* [What the task requires]: Put every line of the items below into a JSON list of strings, one string per line, leaving out blank lines.

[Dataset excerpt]
************

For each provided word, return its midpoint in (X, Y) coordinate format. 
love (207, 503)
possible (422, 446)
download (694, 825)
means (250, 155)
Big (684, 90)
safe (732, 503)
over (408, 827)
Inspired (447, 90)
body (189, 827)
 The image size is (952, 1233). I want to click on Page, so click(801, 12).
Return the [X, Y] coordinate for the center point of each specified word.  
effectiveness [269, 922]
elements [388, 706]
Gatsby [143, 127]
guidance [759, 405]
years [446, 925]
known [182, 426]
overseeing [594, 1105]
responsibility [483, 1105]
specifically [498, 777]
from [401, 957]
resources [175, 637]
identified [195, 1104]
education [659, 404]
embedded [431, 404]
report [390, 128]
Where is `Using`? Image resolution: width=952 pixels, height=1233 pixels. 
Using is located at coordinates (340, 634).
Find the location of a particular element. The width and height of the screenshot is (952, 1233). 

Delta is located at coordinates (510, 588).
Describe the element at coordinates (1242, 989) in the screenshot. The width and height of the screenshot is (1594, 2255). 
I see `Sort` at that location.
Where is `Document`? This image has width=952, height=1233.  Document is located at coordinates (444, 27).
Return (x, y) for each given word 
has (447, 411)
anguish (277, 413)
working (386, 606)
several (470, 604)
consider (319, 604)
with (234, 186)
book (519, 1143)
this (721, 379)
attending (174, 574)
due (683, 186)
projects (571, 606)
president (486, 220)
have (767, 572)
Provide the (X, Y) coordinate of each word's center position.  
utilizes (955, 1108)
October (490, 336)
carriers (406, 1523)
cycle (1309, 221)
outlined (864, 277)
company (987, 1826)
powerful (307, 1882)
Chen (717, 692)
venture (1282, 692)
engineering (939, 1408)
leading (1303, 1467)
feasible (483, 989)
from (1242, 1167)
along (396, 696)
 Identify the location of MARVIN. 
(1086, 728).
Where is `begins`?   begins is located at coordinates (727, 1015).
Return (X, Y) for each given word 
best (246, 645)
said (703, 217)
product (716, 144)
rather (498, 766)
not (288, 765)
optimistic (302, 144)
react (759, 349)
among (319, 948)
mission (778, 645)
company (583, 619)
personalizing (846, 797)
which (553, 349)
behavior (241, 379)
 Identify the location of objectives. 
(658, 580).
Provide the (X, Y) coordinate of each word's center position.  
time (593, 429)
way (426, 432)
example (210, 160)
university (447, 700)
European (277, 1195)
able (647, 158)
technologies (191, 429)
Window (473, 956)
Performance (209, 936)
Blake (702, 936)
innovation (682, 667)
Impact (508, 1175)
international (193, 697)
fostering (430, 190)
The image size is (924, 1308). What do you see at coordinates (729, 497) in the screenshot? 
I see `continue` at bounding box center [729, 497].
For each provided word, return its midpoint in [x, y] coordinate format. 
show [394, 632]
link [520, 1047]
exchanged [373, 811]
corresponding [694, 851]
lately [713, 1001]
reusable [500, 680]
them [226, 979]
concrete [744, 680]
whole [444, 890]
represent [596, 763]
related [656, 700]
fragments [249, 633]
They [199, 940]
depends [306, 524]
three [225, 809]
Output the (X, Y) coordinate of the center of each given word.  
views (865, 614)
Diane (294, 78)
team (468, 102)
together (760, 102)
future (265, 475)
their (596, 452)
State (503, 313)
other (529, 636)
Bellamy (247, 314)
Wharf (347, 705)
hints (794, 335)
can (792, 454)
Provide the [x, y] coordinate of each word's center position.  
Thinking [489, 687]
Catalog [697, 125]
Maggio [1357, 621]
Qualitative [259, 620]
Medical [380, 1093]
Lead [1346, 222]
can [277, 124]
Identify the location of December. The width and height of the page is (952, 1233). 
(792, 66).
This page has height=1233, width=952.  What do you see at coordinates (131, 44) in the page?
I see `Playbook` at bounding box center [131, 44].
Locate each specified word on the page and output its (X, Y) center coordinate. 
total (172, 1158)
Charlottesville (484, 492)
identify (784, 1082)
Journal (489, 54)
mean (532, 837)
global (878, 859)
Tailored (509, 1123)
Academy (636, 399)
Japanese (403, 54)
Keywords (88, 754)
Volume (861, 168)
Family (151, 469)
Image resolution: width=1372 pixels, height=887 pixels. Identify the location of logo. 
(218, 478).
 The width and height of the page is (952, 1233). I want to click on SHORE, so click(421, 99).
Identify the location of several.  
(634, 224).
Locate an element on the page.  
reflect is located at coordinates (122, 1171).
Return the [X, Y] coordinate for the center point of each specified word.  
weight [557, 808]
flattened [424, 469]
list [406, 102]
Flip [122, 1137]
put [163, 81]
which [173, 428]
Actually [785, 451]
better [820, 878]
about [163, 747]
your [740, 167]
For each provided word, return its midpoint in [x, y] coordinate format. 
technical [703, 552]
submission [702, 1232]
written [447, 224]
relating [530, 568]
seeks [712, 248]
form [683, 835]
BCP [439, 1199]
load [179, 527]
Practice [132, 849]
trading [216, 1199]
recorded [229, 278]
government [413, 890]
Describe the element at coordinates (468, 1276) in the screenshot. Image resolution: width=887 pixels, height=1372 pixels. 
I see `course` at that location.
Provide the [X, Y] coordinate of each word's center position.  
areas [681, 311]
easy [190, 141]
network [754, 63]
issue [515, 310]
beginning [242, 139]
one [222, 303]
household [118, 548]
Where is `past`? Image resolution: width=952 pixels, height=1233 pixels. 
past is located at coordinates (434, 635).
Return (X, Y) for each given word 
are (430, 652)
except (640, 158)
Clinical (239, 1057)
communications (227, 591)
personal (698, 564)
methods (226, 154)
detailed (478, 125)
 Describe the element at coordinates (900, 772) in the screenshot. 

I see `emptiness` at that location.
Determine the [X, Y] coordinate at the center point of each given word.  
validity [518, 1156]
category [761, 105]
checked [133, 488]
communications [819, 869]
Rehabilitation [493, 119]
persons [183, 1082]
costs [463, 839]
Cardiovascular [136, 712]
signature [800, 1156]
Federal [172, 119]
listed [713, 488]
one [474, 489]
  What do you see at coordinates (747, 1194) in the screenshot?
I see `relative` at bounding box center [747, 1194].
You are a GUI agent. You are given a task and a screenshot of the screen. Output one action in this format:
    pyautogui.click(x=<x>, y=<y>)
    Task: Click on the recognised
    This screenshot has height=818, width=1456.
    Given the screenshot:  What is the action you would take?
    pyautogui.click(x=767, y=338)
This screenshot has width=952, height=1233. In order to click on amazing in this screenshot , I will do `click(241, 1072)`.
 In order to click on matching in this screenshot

************

* [Task answer]:
[
  "For each provided word, return its midpoint in (X, Y) coordinate format. ",
  "love (207, 503)",
  "possible (422, 446)",
  "download (694, 825)",
  "means (250, 155)",
  "Big (684, 90)",
  "safe (732, 503)",
  "over (408, 827)",
  "Inspired (447, 90)",
  "body (189, 827)",
  " The image size is (952, 1233). I want to click on Page, so click(801, 12).",
  "Return the [X, Y] coordinate for the center point of each specified word.  ",
  "effectiveness [269, 922]",
  "elements [388, 706]",
  "Gatsby [143, 127]",
  "guidance [759, 405]",
  "years [446, 925]",
  "known [182, 426]",
  "overseeing [594, 1105]",
  "responsibility [483, 1105]",
  "specifically [498, 777]",
  "from [401, 957]",
  "resources [175, 637]",
  "identified [195, 1104]",
  "education [659, 404]",
  "embedded [431, 404]",
  "report [390, 128]",
  "Where is `Using`? Image resolution: width=952 pixels, height=1233 pixels. ",
  "Using is located at coordinates (340, 634).",
  "Find the location of a particular element. The width and height of the screenshot is (952, 1233). ",
  "Delta is located at coordinates (510, 588).",
  "Describe the element at coordinates (1242, 989) in the screenshot. The width and height of the screenshot is (1594, 2255). ",
  "I see `Sort` at that location.",
  "Where is `Document`? This image has width=952, height=1233.  Document is located at coordinates (444, 27).",
  "Return (x, y) for each given word ",
  "has (447, 411)",
  "anguish (277, 413)",
  "working (386, 606)",
  "several (470, 604)",
  "consider (319, 604)",
  "with (234, 186)",
  "book (519, 1143)",
  "this (721, 379)",
  "attending (174, 574)",
  "due (683, 186)",
  "projects (571, 606)",
  "president (486, 220)",
  "have (767, 572)",
  "Provide the (X, Y) coordinate of each word's center position.  ",
  "utilizes (955, 1108)",
  "October (490, 336)",
  "carriers (406, 1523)",
  "cycle (1309, 221)",
  "outlined (864, 277)",
  "company (987, 1826)",
  "powerful (307, 1882)",
  "Chen (717, 692)",
  "venture (1282, 692)",
  "engineering (939, 1408)",
  "leading (1303, 1467)",
  "feasible (483, 989)",
  "from (1242, 1167)",
  "along (396, 696)",
  " Identify the location of MARVIN. ",
  "(1086, 728).",
  "Where is `begins`?   begins is located at coordinates (727, 1015).",
  "Return (X, Y) for each given word ",
  "best (246, 645)",
  "said (703, 217)",
  "product (716, 144)",
  "rather (498, 766)",
  "not (288, 765)",
  "optimistic (302, 144)",
  "react (759, 349)",
  "among (319, 948)",
  "mission (778, 645)",
  "company (583, 619)",
  "personalizing (846, 797)",
  "which (553, 349)",
  "behavior (241, 379)",
  " Identify the location of objectives. ",
  "(658, 580).",
  "Provide the (X, Y) coordinate of each word's center position.  ",
  "time (593, 429)",
  "way (426, 432)",
  "example (210, 160)",
  "university (447, 700)",
  "European (277, 1195)",
  "able (647, 158)",
  "technologies (191, 429)",
  "Window (473, 956)",
  "Performance (209, 936)",
  "Blake (702, 936)",
  "innovation (682, 667)",
  "Impact (508, 1175)",
  "international (193, 697)",
  "fostering (430, 190)",
  "The image size is (924, 1308). What do you see at coordinates (729, 497) in the screenshot? ",
  "I see `continue` at bounding box center [729, 497].",
  "For each provided word, return its midpoint in [x, y] coordinate format. ",
  "show [394, 632]",
  "link [520, 1047]",
  "exchanged [373, 811]",
  "corresponding [694, 851]",
  "lately [713, 1001]",
  "reusable [500, 680]",
  "them [226, 979]",
  "concrete [744, 680]",
  "whole [444, 890]",
  "represent [596, 763]",
  "related [656, 700]",
  "fragments [249, 633]",
  "They [199, 940]",
  "depends [306, 524]",
  "three [225, 809]",
  "Output the (X, Y) coordinate of the center of each given word.  ",
  "views (865, 614)",
  "Diane (294, 78)",
  "team (468, 102)",
  "together (760, 102)",
  "future (265, 475)",
  "their (596, 452)",
  "State (503, 313)",
  "other (529, 636)",
  "Bellamy (247, 314)",
  "Wharf (347, 705)",
  "hints (794, 335)",
  "can (792, 454)",
  "Provide the [x, y] coordinate of each word's center position.  ",
  "Thinking [489, 687]",
  "Catalog [697, 125]",
  "Maggio [1357, 621]",
  "Qualitative [259, 620]",
  "Medical [380, 1093]",
  "Lead [1346, 222]",
  "can [277, 124]",
  "Identify the location of December. The width and height of the page is (952, 1233). ",
  "(792, 66).",
  "This page has height=1233, width=952.  What do you see at coordinates (131, 44) in the page?",
  "I see `Playbook` at bounding box center [131, 44].",
  "Locate each specified word on the page and output its (X, Y) center coordinate. ",
  "total (172, 1158)",
  "Charlottesville (484, 492)",
  "identify (784, 1082)",
  "Journal (489, 54)",
  "mean (532, 837)",
  "global (878, 859)",
  "Tailored (509, 1123)",
  "Academy (636, 399)",
  "Japanese (403, 54)",
  "Keywords (88, 754)",
  "Volume (861, 168)",
  "Family (151, 469)",
  "Image resolution: width=1372 pixels, height=887 pixels. Identify the location of logo. ",
  "(218, 478).",
  " The width and height of the page is (952, 1233). I want to click on SHORE, so click(421, 99).",
  "Identify the location of several.  ",
  "(634, 224).",
  "Locate an element on the page.  ",
  "reflect is located at coordinates (122, 1171).",
  "Return the [X, Y] coordinate for the center point of each specified word.  ",
  "weight [557, 808]",
  "flattened [424, 469]",
  "list [406, 102]",
  "Flip [122, 1137]",
  "put [163, 81]",
  "which [173, 428]",
  "Actually [785, 451]",
  "better [820, 878]",
  "about [163, 747]",
  "your [740, 167]",
  "For each provided word, return its midpoint in [x, y] coordinate format. ",
  "technical [703, 552]",
  "submission [702, 1232]",
  "written [447, 224]",
  "relating [530, 568]",
  "seeks [712, 248]",
  "form [683, 835]",
  "BCP [439, 1199]",
  "load [179, 527]",
  "Practice [132, 849]",
  "trading [216, 1199]",
  "recorded [229, 278]",
  "government [413, 890]",
  "Describe the element at coordinates (468, 1276) in the screenshot. Image resolution: width=887 pixels, height=1372 pixels. ",
  "I see `course` at that location.",
  "Provide the [X, Y] coordinate of each word's center position.  ",
  "areas [681, 311]",
  "easy [190, 141]",
  "network [754, 63]",
  "issue [515, 310]",
  "beginning [242, 139]",
  "one [222, 303]",
  "household [118, 548]",
  "Where is `past`? Image resolution: width=952 pixels, height=1233 pixels. ",
  "past is located at coordinates (434, 635).",
  "Return (X, Y) for each given word ",
  "are (430, 652)",
  "except (640, 158)",
  "Clinical (239, 1057)",
  "communications (227, 591)",
  "personal (698, 564)",
  "methods (226, 154)",
  "detailed (478, 125)",
  " Describe the element at coordinates (900, 772) in the screenshot. ",
  "I see `emptiness` at that location.",
  "Determine the [X, Y] coordinate at the center point of each given word.  ",
  "validity [518, 1156]",
  "category [761, 105]",
  "checked [133, 488]",
  "communications [819, 869]",
  "Rehabilitation [493, 119]",
  "persons [183, 1082]",
  "costs [463, 839]",
  "Cardiovascular [136, 712]",
  "signature [800, 1156]",
  "Federal [172, 119]",
  "listed [713, 488]",
  "one [474, 489]",
  "  What do you see at coordinates (747, 1194) in the screenshot?",
  "I see `relative` at bounding box center [747, 1194].",
  "You are a GUI agent. You are given a task and a screenshot of the screen. Output one action in this format:",
  "    pyautogui.click(x=<x>, y=<y>)",
  "    Task: Click on the recognised",
  "    This screenshot has height=818, width=1456.",
  "    Given the screenshot:  What is the action you would take?",
  "    pyautogui.click(x=767, y=338)",
  "This screenshot has width=952, height=1233. In order to click on amazing in this screenshot , I will do `click(241, 1072)`.",
  " In order to click on matching in this screenshot"
]